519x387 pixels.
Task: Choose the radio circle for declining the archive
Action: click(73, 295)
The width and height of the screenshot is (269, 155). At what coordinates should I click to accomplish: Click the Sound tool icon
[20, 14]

==========

> [PROBLEM REQUIREMENTS] Final part of the records: return the line that contains "The width and" and every line after it, exactly, with no other lines added.

> [RESPONSE AREA]
The width and height of the screenshot is (269, 155). At what coordinates should I click to accomplish: Click the Sound tool icon
[20, 14]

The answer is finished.